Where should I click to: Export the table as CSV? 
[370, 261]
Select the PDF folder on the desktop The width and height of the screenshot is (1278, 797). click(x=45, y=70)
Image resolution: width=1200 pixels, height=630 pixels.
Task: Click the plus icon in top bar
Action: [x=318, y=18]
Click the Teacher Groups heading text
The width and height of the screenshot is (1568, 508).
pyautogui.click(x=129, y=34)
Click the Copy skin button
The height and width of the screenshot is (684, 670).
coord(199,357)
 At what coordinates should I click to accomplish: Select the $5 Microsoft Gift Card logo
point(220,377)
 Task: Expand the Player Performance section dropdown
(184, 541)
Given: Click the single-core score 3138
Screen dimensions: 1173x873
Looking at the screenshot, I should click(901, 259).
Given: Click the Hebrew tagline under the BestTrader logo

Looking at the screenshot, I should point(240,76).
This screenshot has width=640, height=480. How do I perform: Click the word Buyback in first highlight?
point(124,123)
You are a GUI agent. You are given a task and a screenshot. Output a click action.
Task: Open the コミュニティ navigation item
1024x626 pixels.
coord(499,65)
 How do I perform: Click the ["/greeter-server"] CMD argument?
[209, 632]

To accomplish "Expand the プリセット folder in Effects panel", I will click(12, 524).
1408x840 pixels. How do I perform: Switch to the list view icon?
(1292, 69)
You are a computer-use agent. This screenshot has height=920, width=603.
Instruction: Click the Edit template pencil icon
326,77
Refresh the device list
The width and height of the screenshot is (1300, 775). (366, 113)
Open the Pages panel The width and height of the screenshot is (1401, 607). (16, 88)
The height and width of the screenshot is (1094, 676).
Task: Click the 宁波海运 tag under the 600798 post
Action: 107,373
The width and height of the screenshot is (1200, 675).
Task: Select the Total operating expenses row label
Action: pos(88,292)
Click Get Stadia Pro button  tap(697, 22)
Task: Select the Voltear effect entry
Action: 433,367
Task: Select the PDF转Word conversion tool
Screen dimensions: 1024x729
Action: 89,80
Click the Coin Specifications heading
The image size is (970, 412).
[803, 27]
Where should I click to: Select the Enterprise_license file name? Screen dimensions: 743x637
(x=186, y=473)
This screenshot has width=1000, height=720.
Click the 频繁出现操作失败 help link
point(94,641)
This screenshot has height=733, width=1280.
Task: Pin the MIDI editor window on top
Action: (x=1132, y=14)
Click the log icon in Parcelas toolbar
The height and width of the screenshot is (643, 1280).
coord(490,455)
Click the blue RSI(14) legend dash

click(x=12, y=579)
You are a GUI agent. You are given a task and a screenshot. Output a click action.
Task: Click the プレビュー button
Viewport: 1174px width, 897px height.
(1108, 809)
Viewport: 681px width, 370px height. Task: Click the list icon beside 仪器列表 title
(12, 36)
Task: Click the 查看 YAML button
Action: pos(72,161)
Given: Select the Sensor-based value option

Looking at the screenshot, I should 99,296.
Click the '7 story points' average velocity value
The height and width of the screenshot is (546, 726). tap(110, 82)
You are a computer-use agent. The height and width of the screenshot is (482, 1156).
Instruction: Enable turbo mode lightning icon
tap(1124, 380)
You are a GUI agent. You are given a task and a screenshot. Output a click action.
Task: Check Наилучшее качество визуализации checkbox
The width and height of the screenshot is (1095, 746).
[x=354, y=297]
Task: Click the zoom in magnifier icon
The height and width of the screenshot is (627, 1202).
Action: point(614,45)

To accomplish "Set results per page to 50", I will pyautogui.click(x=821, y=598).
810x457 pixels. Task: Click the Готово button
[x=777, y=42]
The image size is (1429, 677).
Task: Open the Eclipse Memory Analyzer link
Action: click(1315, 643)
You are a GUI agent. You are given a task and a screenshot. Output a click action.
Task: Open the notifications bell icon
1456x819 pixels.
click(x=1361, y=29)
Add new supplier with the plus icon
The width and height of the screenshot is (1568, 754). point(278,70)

• [WORK REQUEST] Please print the lines from the one containing "Viewport: 1174px width, 897px height." through the last line of the material, exactly, and leave out all other lines.

• [ANSWER BOX]
Viewport: 1174px width, 897px height.
(1108, 809)
Viewport: 681px width, 370px height. Task: Click the list icon beside 仪器列表 title
(12, 36)
Task: Click the 查看 YAML button
Action: pos(72,161)
Given: Select the Sensor-based value option

Looking at the screenshot, I should 99,296.
Click the '7 story points' average velocity value
The height and width of the screenshot is (546, 726). tap(110, 82)
You are a computer-use agent. The height and width of the screenshot is (482, 1156).
Instruction: Enable turbo mode lightning icon
tap(1124, 380)
You are a GUI agent. You are given a task and a screenshot. Output a click action.
Task: Check Наилучшее качество визуализации checkbox
The width and height of the screenshot is (1095, 746).
[x=354, y=297]
Task: Click the zoom in magnifier icon
The height and width of the screenshot is (627, 1202).
Action: point(614,45)

To accomplish "Set results per page to 50", I will pyautogui.click(x=821, y=598).
810x457 pixels. Task: Click the Готово button
[x=777, y=42]
The image size is (1429, 677).
Task: Open the Eclipse Memory Analyzer link
Action: click(1315, 643)
You are a GUI agent. You are given a task and a screenshot. Output a click action.
Task: Open the notifications bell icon
1456x819 pixels.
click(x=1361, y=29)
Add new supplier with the plus icon
The width and height of the screenshot is (1568, 754). point(278,70)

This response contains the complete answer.